My Destination local expert on

Prague

Architecture

 

Everyone visiting Prague must take a look across Charles Bridge. But be warned. By 9am it’s a 500m long gauntlet as tourists and bulky cameras ricochet off each other and the usual host of hawkers and buskers that set up camp there each day. If you want to visit at its most scenic (and sleepy) try sunrise instead. Also the Old Town Hall in Staroměstská is every architecture lover’s dream. Founded in 1338, it features an enormous Gothic tower and striking astronomical clock that is virtually unmatched in the entire of Europe. Prague's right bank owes its intriguing charm, bizarrely, to the Vltava River, which was responsible for the unique underworld of flat Staré Město (literally, Old Town).
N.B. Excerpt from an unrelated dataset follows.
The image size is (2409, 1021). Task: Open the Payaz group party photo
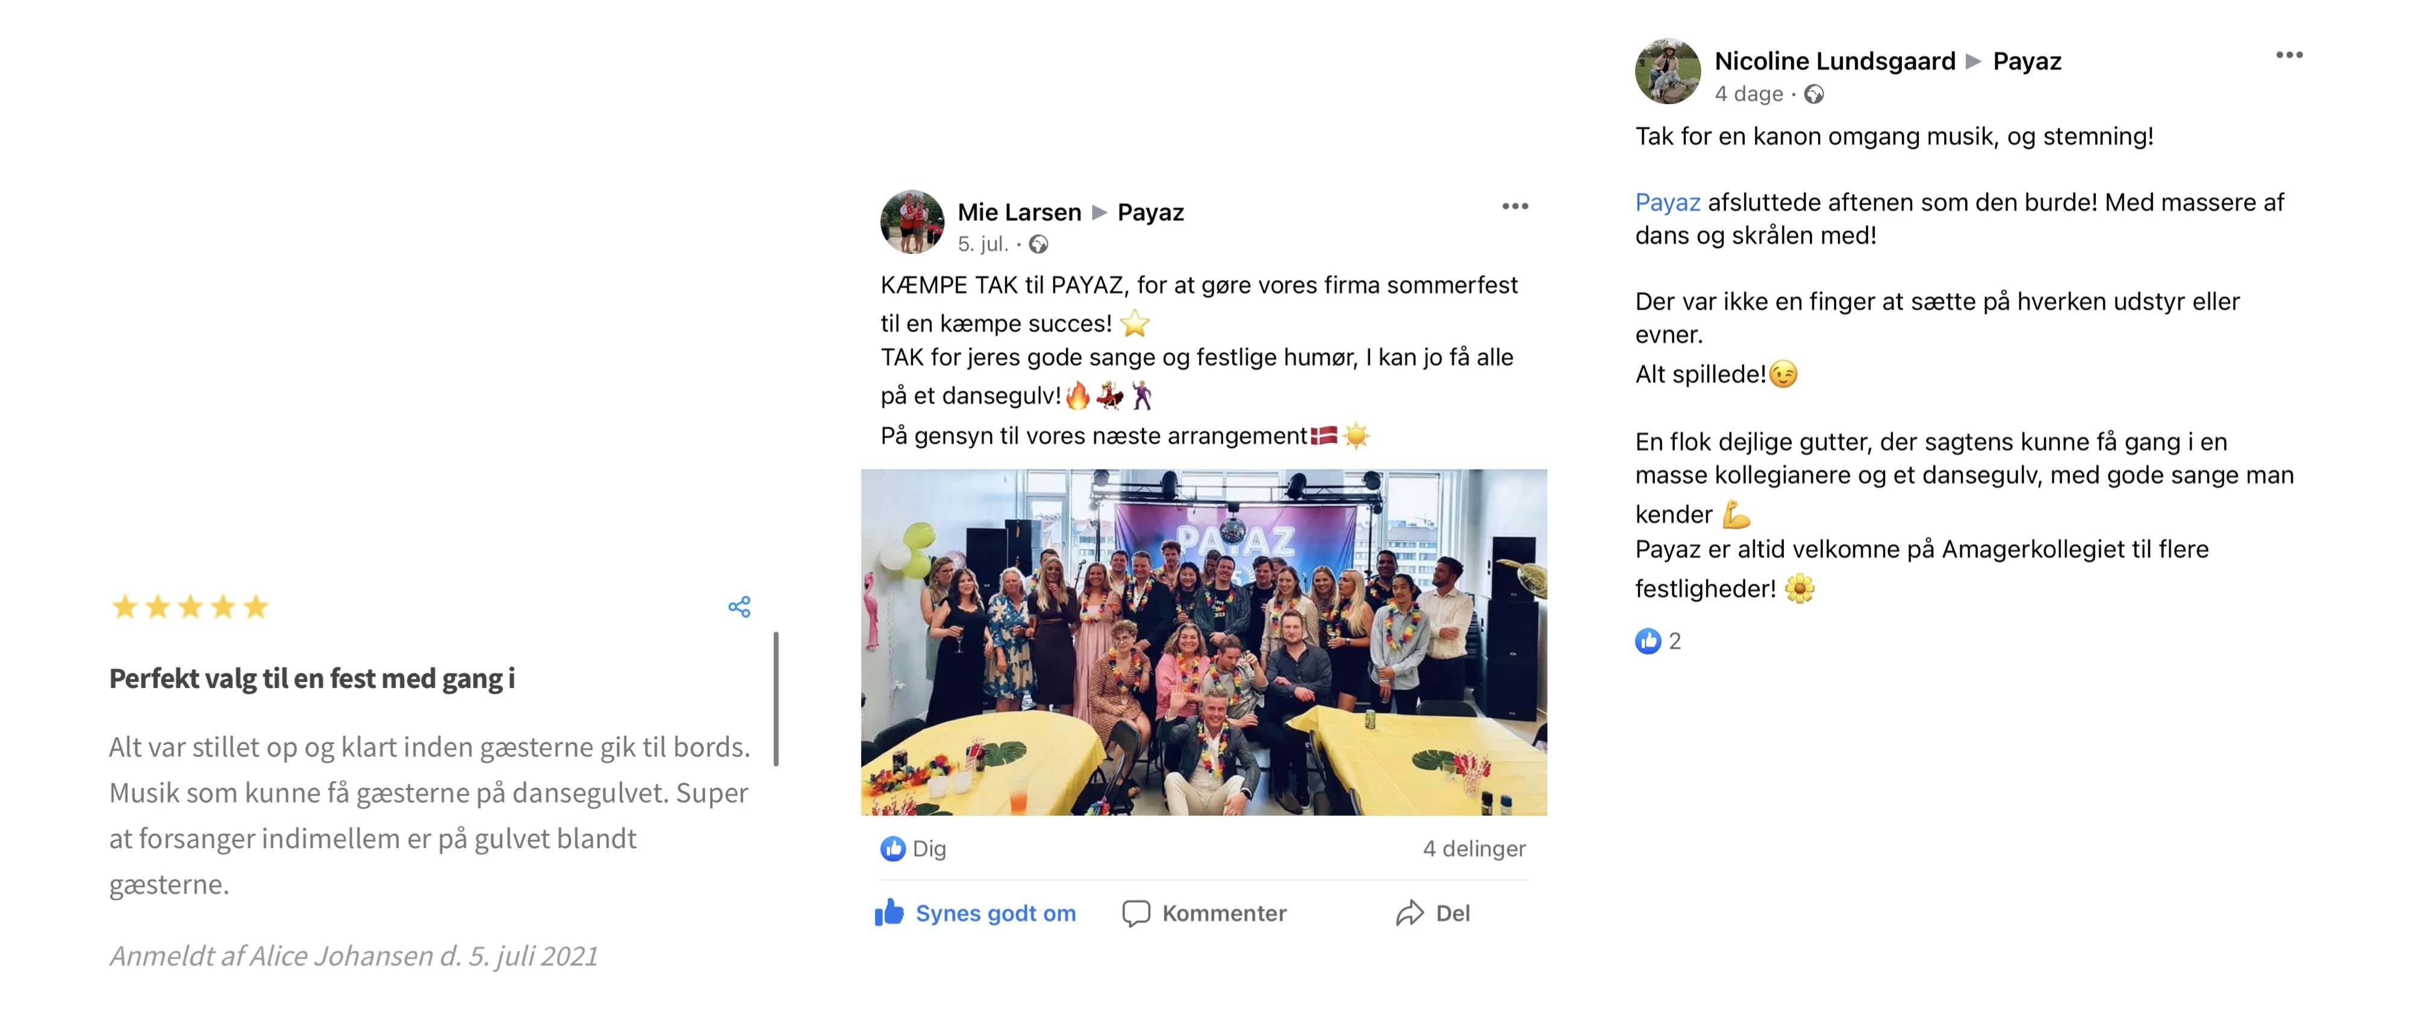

These innumerable vaulted, stone-walled spaces once sat at street level, but constant flooding of the Vltava during the 13th century prompted the city to raise the streets to the level at which they lie today. Ordinary-looking doorways lead to underground labyrinths; small frontages hide surprisingly expansive buildings.

 

History

 

Hradčany's Prague Castle is, or at least should be, first on any visitor’s list of things to see. Centered on the Gothic spires of St Vitus's Cathedral, it is flanked by the futuristic early 20th-century architectural accents of Josip Plečnik. Elsewhere, the various courtyards, chapels and famous Old Royal Palace show off every significant early period of Prague's architecture, from the Romanesque Basilica of St George onwards. It’s difficult to think of a more ironic site for The Museum of Communism – in an 18th-century aristocrat’s palace, between a casino on one side and a McDonald’s on the other. The museum tells the story of Czechoslovakia’s years behind the Iron Curtain in photos, words and a fascinating and varied collection of other items. The empty shops, corruption, fear and double-speak of life in socialist Czechoslovakia are chillingly conveyed, and there are rare photos of the Stalin monument that once stood on Letná Terrace – and its spectacular destruction.

 

Entertainment and nightlife

 

For the wine guzzler in you, Prague boasts a stunning open-air wine garden, Viniční Altán, located a short walk from Jana Masaryka, which was established by Emperor Charles IV himself. Locally made white and red is available, best drunk overlooking the vineyards as the sun slowly creeps into the earth. Just down the road from Wencelas Square and located in the Lucerna shopping complex, Lucerna Music Bar is a local watering hole which hosts Czech bands during the week and turns into a fantastically cheesy 80s and 90s themed nightclub on the weekend. Popular with locals and travelers alike, this bar is the best place to go to on a Friday or Saturday night if you want to throw some old school shapes. An industrial club in every sense of the word, Cross Club is set in one of Prague’s industrial zones. The thumping, hedonistic music and the interior - an absolute must-see jumble of gadgets, shafts, cranks and pipes - make this club a must. The eclectic programme includes live music, theatre performances and even art shows.